Nursing works with other health disciplines to improve SC's health
By John Brunelli, email@example.com, 803-777-3697
The Carolina Family Practice, operated by nursing faculty, has a new home to better serve its patients. In November, the clinic opened at 1410 Blanding St. in downtown Columbia as part of its new affiliation with Palmetto Health USC Medical Group.
The nurse practitioners treat acute problems such as a sinus infection, but also a wide-range of chronic conditions such as diabetes, hypertension, thyroid disease and mental problems. They also conduct well-child care and physicals.
For many of the patients, 60 percent of whom are on Medicaid, the clinic is a lifesaver.
“If we weren’t here, many people would have a problem finding a medical home,” says Toriah Caldwell, the clinic director. “The continuity of care is very important.”
“We really listen to our patients because we want to include them in the treatment plan,” Caldwell says. “We want them to come up with a plan for any lifestyle changes that need to be made and not just hand them a prescription and say, ‘take this medicine.’ ”
Caldwell says the clinic focuses on being accessible to its patients by offering same-day appointments and allowing for walk-ins, similar to what you would find in a hospital emergency room.
The South Carolina Hospital Association estimates the typical emergency room visit costs approximately $1,100. At that rate, Stephanie Burgess, associate dean for health practice and policy, estimates the clinic saved Richland County and South Carolina taxpayers $2.8 million in 2015.
The cost-savings is greater when taking into consideration the influence the College of Nursing has had on health care throughout the state.

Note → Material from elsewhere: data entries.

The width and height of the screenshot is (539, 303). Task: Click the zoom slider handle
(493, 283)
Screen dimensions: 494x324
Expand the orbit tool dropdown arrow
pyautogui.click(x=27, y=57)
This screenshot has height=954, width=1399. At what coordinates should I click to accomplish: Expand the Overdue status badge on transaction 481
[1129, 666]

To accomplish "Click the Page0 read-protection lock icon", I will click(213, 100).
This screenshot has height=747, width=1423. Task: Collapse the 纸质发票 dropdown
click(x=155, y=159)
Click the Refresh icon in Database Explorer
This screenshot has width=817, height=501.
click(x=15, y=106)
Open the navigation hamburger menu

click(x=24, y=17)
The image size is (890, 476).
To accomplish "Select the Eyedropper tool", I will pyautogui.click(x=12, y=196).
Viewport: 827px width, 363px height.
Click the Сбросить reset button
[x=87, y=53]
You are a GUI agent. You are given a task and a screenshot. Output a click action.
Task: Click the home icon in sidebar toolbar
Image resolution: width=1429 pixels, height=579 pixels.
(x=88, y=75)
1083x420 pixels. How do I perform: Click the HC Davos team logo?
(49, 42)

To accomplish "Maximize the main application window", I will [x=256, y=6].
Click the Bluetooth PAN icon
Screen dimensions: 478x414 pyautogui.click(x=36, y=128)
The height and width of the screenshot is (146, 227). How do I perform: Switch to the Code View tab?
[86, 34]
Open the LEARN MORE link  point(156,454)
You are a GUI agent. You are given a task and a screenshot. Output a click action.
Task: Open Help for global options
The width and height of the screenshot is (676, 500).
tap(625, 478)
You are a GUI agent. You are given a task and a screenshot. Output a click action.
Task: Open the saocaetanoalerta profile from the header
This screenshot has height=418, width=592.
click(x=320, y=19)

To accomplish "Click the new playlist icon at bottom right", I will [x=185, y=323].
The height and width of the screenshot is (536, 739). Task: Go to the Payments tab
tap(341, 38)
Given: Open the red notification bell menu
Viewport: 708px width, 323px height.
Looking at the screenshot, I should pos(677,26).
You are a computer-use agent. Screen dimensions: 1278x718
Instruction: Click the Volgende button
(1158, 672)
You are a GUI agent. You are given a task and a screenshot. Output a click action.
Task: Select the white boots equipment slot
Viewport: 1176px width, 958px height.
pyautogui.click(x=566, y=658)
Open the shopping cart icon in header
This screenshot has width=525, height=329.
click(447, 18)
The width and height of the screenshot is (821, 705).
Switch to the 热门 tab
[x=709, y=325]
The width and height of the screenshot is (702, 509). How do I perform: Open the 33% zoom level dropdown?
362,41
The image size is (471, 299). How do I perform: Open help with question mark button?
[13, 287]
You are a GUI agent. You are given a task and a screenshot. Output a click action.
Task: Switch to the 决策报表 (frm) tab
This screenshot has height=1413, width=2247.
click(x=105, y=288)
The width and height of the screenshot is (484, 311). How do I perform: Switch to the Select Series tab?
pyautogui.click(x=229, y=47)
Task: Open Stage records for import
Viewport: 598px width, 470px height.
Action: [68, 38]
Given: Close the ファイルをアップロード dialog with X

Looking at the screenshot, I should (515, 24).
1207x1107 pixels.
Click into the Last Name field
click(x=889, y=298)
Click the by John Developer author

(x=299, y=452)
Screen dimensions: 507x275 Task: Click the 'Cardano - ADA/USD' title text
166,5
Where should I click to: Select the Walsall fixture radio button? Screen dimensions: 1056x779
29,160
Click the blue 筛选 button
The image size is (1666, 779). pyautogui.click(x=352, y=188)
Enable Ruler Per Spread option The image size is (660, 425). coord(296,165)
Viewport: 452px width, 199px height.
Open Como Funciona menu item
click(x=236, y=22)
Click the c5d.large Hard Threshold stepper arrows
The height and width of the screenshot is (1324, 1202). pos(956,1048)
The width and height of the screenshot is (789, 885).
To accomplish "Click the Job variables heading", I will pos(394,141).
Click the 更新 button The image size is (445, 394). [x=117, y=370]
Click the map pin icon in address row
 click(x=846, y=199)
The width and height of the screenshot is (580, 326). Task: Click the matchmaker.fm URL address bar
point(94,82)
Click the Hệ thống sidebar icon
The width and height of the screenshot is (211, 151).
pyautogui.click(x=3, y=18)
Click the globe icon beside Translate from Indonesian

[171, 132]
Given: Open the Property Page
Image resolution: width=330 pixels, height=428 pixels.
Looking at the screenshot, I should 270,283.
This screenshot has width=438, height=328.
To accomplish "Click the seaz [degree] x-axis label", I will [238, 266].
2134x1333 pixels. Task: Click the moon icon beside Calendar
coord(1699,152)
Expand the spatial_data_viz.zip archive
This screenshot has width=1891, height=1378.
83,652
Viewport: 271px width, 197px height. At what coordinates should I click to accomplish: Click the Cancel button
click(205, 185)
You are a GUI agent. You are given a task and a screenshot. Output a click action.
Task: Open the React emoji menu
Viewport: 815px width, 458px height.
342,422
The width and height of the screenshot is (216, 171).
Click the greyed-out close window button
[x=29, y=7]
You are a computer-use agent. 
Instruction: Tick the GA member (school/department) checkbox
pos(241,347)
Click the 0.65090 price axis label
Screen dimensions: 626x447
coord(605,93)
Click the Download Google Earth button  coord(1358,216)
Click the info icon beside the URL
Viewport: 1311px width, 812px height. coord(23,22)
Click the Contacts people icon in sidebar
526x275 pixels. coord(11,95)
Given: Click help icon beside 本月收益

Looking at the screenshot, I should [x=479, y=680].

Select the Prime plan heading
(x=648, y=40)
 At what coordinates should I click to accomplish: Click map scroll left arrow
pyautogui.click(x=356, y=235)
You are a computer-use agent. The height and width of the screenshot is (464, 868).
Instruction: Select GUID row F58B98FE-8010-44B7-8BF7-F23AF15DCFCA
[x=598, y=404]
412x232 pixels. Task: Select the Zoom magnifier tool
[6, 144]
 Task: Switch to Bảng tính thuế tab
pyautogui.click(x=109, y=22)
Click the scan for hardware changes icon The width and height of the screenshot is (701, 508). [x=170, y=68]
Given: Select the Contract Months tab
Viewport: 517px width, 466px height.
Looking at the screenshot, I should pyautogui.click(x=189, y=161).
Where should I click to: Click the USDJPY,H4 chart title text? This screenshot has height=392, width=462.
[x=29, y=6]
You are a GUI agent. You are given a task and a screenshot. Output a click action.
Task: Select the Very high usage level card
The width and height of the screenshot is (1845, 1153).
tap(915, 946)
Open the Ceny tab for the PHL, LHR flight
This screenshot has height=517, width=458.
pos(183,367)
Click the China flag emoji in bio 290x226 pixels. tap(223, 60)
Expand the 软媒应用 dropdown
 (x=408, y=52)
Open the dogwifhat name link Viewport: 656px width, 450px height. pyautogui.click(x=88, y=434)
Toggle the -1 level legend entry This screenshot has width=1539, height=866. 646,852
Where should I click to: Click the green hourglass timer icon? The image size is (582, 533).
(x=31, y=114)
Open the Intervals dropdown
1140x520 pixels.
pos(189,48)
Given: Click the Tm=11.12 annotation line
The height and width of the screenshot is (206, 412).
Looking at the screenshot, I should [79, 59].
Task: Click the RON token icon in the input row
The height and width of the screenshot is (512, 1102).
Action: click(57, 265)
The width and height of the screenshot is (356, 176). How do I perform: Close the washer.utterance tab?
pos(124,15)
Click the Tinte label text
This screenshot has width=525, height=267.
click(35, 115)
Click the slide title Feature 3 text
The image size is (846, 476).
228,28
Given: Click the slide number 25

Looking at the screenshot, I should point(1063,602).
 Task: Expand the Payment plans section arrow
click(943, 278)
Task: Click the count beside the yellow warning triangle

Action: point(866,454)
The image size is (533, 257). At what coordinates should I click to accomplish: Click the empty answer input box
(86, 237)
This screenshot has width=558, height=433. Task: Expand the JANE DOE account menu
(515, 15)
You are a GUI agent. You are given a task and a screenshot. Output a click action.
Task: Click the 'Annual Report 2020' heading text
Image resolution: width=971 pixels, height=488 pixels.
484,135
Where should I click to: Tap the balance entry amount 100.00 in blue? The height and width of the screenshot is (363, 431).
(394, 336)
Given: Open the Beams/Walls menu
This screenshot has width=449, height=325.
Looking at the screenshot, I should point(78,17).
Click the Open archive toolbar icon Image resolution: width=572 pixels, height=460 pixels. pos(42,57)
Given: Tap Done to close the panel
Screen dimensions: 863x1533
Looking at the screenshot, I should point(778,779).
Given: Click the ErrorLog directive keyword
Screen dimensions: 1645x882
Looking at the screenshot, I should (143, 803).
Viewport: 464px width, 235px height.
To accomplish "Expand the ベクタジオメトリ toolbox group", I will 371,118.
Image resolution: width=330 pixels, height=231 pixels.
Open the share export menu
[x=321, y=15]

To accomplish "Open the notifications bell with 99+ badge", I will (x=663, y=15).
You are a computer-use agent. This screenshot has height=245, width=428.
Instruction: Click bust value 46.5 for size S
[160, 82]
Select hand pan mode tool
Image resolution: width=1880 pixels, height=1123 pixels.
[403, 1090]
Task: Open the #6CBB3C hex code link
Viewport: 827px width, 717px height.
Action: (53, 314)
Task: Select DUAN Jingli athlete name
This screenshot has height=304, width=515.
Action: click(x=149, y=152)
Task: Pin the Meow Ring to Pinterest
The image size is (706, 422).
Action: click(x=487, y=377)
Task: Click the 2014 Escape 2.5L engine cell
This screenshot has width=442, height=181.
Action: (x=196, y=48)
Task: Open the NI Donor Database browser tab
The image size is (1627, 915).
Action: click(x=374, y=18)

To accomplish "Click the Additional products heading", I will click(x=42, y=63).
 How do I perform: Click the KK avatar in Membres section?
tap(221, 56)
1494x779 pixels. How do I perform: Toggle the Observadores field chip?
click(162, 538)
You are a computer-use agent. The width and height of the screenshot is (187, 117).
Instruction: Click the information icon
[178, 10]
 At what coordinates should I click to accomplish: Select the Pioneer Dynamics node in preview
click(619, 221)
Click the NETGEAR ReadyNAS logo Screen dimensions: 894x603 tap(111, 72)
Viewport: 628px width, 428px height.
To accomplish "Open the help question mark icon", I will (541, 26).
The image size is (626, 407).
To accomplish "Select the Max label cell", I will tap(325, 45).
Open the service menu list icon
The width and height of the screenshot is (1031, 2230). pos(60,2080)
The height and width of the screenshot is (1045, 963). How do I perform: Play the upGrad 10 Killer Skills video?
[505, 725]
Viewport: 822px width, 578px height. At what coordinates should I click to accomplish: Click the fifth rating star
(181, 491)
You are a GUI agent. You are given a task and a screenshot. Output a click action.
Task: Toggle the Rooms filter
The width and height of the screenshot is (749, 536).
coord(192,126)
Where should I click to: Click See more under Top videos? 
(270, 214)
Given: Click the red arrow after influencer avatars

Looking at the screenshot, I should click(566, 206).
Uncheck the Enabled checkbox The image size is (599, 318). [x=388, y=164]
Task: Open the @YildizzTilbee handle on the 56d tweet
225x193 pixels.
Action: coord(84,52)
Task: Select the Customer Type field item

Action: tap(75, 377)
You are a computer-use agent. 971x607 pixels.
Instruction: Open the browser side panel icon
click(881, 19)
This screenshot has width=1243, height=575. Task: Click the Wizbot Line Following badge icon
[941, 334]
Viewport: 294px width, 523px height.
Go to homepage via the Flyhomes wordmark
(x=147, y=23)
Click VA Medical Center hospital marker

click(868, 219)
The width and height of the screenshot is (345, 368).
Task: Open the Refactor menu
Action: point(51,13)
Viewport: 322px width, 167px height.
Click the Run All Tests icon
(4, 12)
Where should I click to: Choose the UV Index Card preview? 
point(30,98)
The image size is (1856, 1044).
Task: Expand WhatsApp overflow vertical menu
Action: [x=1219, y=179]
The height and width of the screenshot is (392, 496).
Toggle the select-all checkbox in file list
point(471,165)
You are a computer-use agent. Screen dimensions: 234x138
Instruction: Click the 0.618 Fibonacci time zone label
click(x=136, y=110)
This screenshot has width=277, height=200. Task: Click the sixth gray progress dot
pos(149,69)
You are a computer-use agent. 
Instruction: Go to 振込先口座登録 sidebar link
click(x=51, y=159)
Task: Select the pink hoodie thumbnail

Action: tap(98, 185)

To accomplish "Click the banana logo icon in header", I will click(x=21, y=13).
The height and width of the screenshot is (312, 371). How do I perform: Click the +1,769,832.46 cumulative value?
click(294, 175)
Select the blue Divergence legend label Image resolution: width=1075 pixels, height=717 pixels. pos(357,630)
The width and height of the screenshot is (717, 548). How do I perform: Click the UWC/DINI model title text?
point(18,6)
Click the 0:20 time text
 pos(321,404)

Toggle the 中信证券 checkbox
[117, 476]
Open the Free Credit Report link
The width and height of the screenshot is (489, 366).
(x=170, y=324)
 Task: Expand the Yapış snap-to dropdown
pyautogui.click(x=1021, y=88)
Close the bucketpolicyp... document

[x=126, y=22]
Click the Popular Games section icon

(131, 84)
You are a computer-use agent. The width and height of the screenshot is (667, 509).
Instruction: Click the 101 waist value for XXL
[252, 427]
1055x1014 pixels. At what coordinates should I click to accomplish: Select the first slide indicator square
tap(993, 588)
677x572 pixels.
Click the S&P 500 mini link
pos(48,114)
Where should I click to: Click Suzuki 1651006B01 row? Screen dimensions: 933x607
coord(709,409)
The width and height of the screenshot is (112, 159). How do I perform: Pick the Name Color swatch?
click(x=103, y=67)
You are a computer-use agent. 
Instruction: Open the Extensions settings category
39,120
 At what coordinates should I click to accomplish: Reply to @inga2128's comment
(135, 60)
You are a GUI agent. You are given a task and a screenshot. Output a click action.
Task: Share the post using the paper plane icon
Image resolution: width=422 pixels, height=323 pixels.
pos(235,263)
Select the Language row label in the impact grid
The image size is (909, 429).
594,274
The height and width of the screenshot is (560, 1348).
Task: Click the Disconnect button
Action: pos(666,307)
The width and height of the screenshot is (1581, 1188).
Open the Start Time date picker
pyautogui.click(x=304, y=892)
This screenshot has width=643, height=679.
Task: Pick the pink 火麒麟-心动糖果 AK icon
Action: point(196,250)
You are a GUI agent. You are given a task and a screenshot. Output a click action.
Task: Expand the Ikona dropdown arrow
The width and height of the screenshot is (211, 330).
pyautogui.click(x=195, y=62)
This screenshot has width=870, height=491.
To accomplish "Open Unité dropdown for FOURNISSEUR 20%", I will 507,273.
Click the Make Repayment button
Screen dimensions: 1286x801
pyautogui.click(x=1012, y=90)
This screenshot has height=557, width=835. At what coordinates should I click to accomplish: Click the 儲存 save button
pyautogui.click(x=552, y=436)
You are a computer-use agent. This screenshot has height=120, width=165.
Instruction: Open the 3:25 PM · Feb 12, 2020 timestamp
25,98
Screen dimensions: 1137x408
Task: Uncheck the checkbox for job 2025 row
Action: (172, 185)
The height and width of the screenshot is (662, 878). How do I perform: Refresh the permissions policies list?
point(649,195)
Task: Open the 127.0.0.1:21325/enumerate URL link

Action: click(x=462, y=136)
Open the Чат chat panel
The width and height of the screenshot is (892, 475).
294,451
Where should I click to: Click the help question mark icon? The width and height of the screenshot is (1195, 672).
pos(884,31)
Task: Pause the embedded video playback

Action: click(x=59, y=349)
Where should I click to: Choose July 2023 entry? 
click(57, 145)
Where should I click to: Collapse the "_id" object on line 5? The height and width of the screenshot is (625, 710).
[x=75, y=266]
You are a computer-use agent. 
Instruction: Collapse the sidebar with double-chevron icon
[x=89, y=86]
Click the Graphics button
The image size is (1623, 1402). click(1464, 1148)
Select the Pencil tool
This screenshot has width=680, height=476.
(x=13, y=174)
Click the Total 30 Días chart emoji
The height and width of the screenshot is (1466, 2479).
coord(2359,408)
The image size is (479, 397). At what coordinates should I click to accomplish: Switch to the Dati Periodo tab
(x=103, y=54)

When the college’s clinic opened in the 1990s, it was the first nurse practitioner practice in South Carolina. Burgess estimates there are now more than 20 nurse-run clinics statewide.
“Most of the clinics, if not all of them, are serving rural or underserved population,” Burgess says. “And many of those nurse practitioners are Carolina graduates.”
The Carolina Family Practice also allows students to receive much needed training. Students in the graduate nurse practitioner program usually get 700 hours of direct patient care.
“They have role models right here because all of us are affiliated with the university,” Caldwell says.
And it’s not just nursing students who are benefiting from the clinic. Social work and pharmacy students also perform clinical hours. A social work student may have a better understanding of what’s happening at home that prevents a patient from changing their lifestyle. Pharmacy students can advise if a patient is taking a medicine incorrectly.
“Each discipline brings its own expertise and importance to the health care paradigm,” Caldwell says. “It’s good for the students to learn at this level — how everyone can work together and provide the best outcomes for the patient.”
While 90 percent of the patients are on Medicaid and Medicare, the practice does have clientele with private insurance including many university faculty and staff. Caldwell expects an increase in university-related patients now that the new location is closer to campus.
The clinic is open from 7:30 a.m. until 4:30 p.m. Monday, Wednesday and Thursday; 7:30 a.m. until 5 p.m. on Tuesdays and 7:30 a.m. until 1 p.m. on Friday.
The Carolina Family Practice will host an open house 4-7 p.m., Tuesday (Jan. 16).